Target position items:
==*==
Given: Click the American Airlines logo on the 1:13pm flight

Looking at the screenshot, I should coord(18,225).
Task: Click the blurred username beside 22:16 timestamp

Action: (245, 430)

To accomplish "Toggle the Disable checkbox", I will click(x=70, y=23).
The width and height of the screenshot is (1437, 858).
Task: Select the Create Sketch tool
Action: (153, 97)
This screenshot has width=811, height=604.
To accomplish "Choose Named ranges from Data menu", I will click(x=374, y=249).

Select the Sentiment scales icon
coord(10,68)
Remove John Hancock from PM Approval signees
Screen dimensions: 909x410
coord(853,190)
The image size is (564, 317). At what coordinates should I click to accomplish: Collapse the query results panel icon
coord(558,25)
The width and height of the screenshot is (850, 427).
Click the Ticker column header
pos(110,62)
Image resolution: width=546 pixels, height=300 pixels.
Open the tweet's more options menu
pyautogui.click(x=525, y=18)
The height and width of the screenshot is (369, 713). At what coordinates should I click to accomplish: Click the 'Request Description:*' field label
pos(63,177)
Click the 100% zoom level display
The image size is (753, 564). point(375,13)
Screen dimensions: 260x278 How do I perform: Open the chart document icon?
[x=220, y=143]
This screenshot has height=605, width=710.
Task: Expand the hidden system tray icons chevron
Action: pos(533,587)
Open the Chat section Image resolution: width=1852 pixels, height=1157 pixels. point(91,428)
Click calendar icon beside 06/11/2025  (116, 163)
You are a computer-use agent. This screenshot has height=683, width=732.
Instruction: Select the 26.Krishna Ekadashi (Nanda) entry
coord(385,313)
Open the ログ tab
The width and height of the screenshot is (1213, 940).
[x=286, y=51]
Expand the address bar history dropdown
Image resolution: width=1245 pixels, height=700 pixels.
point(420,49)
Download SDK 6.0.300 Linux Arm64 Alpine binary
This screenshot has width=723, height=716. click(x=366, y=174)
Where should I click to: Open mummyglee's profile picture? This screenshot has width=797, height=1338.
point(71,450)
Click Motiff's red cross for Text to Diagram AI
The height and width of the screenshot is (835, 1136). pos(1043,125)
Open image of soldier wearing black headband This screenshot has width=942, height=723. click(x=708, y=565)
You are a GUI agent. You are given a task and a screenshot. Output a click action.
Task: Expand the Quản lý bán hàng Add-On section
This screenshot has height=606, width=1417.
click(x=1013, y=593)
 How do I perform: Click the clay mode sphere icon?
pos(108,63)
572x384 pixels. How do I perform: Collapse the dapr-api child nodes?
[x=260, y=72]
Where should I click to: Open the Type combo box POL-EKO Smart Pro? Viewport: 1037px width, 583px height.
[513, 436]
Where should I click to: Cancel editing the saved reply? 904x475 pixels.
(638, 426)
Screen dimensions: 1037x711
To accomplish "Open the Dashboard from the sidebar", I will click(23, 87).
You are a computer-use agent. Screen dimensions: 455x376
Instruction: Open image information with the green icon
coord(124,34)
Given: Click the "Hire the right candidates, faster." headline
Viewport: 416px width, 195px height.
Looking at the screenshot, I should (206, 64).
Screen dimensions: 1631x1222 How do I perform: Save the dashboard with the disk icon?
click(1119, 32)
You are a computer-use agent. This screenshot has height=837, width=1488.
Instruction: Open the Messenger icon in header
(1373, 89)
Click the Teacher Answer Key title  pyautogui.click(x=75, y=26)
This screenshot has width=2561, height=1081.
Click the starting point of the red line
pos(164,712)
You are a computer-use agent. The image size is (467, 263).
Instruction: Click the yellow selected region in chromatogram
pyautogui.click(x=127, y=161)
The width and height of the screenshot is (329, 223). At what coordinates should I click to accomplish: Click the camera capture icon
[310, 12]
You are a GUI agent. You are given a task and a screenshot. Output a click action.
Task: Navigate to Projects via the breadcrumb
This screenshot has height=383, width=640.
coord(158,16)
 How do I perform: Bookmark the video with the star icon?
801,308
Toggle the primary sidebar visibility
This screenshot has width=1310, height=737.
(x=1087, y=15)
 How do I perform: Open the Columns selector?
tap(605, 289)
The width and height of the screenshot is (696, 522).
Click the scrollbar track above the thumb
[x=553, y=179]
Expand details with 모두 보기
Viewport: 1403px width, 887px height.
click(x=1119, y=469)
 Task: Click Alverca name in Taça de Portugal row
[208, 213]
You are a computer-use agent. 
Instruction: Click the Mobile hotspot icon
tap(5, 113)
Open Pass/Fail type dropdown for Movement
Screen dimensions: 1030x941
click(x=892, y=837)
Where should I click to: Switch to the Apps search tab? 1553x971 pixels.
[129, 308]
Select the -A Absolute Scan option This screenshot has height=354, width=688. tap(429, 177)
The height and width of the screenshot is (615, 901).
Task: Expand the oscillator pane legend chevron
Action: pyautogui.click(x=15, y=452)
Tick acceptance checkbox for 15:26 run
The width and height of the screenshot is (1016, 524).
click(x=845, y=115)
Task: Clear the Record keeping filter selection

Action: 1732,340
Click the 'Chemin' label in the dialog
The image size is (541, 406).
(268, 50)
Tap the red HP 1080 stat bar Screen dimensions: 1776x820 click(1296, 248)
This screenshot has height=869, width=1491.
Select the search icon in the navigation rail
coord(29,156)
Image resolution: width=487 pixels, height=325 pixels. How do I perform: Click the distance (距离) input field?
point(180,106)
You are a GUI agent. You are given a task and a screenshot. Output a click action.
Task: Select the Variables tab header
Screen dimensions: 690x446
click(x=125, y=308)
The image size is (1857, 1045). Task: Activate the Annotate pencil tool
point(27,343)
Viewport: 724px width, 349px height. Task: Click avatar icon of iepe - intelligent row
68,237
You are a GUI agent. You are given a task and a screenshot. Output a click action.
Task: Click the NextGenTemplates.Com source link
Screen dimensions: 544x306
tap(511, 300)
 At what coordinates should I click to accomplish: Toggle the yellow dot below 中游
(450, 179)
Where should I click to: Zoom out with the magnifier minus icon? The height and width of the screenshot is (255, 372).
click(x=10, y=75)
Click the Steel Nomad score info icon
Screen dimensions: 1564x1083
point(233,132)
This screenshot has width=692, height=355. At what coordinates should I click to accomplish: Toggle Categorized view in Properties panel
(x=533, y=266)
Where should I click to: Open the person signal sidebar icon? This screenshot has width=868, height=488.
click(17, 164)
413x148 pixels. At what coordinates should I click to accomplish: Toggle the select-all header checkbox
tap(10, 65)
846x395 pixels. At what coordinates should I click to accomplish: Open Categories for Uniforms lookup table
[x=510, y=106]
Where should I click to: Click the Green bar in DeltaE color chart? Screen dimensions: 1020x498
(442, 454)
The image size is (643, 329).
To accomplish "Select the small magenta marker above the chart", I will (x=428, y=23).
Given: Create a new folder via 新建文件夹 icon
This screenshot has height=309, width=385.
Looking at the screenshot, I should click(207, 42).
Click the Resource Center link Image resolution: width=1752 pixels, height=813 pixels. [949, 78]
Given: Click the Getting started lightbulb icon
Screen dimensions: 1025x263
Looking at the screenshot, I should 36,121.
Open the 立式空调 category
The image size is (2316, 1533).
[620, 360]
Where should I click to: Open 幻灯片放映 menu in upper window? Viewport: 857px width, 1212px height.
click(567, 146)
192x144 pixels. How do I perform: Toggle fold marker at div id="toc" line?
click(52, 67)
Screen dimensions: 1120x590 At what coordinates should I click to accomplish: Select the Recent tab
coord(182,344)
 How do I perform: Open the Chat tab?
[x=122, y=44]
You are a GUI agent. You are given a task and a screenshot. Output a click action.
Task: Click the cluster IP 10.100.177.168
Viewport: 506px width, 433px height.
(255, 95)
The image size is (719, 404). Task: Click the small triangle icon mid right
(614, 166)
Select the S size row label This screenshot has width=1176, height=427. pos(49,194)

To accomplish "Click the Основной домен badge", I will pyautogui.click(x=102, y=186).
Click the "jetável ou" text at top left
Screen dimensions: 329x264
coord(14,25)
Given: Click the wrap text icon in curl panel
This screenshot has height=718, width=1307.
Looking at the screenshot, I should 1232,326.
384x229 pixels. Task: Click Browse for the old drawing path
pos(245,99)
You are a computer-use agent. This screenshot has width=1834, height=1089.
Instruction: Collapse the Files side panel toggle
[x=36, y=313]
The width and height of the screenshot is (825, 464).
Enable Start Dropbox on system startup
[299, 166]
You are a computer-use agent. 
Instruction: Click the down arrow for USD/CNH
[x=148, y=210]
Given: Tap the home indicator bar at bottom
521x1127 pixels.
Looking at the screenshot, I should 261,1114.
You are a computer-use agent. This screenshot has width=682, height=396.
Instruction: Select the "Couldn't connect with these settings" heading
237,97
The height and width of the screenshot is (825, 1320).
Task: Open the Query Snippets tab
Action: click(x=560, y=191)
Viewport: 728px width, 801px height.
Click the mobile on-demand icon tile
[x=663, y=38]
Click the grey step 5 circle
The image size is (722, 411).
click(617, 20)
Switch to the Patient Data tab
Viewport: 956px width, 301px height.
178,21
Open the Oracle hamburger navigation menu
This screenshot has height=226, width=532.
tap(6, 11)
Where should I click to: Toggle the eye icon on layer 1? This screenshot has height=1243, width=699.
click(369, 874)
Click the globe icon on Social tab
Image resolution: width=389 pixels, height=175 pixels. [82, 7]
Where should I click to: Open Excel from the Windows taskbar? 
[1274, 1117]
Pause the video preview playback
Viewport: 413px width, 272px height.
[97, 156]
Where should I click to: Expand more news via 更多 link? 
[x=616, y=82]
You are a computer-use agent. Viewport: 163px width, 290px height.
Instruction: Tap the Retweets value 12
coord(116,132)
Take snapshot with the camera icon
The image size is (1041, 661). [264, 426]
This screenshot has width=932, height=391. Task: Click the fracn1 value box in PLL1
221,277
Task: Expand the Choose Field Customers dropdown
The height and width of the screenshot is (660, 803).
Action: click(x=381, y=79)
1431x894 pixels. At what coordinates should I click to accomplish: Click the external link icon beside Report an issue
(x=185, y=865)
==*==
**Problem to solve**
Rewrite the lines between the one holding "The image size is (719, 404)." and the one holding "Select the S size", inclusive, with "triangle" changed to "arrow" and nothing else altered.

**Result**
The image size is (719, 404). Task: Click the small arrow icon mid right
(614, 166)
Select the S size row label This screenshot has width=1176, height=427. pos(49,194)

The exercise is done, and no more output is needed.